Ali Gürbüz
Allah’ın varlığını ve birliğini tanıyan, tasdik eden kimselere Arapça’da, Muvahhid adı verilmektedir. Modern tabirle Monoteist.
Yazımızın konusu, milattan önce 14. asırda yaşamış bir Mısır Firavunu, Amenofis (IV), namı diğer Ehnaton.
Asıl adı 4. Amenofis olan Ethnaton (Akhenaten), milattan önce 1.400 yılında doğdu. 1364’de tahta çıktı. 1347 yılını kadar tam 17 sene hüküm sürdü. Tahta çıktıktan sonra 41 yaşında iken kendisinde büyük bir manevi değişiklik oldu. Allah’ın (bir), isminin ise ATON olduğunu halkına ilah etti. Tapınaklardaki bütün putların kırılmasını, duvarlardaki tanrı isimlerinin kazınmasını emretti. Amenofis (imparatorluk tanrısı amun) olan adını, Ehnaton (Aton’un hizmetçisi) olarak değiştirdi.
Mısır’da o asırda halk tam 13 tanrıya inanıyordu: 1) Ptah, 2)Re-Amen, 3) Tot, 4) Seker, 5) Osiris, 6 ) Osis, 7) Neftis, 8 ) Hator, 9) Ra, 10) Horus (şahin), 11) Set (eşek), 12) İbis, 13) Hotor (inek).
Bu hususta o kadar ileri gitti ki; mezarından babasının dahi ismini kazıttı. Zira babasının adı, Amenofis (III) idi.

Veri kayıtları:
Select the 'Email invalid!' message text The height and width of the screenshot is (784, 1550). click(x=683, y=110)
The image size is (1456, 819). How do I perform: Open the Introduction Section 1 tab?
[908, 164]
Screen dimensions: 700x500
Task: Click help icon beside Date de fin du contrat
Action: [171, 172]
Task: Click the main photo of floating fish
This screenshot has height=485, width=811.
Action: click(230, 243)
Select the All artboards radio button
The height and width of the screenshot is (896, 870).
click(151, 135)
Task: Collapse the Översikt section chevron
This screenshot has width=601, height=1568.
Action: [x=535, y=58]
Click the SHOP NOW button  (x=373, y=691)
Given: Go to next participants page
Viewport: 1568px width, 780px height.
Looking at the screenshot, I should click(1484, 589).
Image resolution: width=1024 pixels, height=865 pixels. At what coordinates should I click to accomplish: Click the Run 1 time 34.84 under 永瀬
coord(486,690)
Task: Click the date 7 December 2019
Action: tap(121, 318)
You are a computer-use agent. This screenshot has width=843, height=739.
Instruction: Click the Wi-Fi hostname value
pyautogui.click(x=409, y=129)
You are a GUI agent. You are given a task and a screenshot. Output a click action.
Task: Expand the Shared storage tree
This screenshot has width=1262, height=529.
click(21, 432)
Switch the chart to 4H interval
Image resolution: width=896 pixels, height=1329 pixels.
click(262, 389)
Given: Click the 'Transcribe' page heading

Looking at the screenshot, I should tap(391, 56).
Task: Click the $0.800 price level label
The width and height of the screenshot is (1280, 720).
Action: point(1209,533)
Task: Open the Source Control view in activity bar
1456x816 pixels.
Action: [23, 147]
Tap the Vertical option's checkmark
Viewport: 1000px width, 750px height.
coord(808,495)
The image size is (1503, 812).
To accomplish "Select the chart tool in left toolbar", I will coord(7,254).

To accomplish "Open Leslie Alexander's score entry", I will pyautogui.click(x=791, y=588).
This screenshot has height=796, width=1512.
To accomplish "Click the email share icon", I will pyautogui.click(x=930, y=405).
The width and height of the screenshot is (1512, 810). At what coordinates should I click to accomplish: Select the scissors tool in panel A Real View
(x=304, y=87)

Kısa görev 1:
Aşağıdaki ifadelerin alıntıyla uyuşup uyuşmadığını evet ya da hayır ile belirtin ve her biri için karara dayanak olan sözleri alıntıdan aynen aktarın: (a) Ehnaton tahtta 17 yıl kaldı. (b) Ehnaton'un babasının adı Amenofis (II) idi. (c) Ehnaton, tapınaklardaki putların korunmasını emretti.
Kısa görev 2:
Alıntıda adının yanında parantez içinde bir hayvan adı bulunan tanrıların hepsini sıralayın.
Bu verilere başvurmanız gerekmiyor.

Nihai cevap 1:
(a) Evet: "tam 17 sene hüküm sürdü"
(b) Hayır: "Zira babasının adı, Amenofis (III) idi."
(c) Hayır: "Tapınaklardaki bütün putların kırılmasını, duvarlardaki tanrı isimlerinin kazınmasını emretti."

Nihai cevap 2:
Horus (şahin), Set (eşek), Hotor (inek)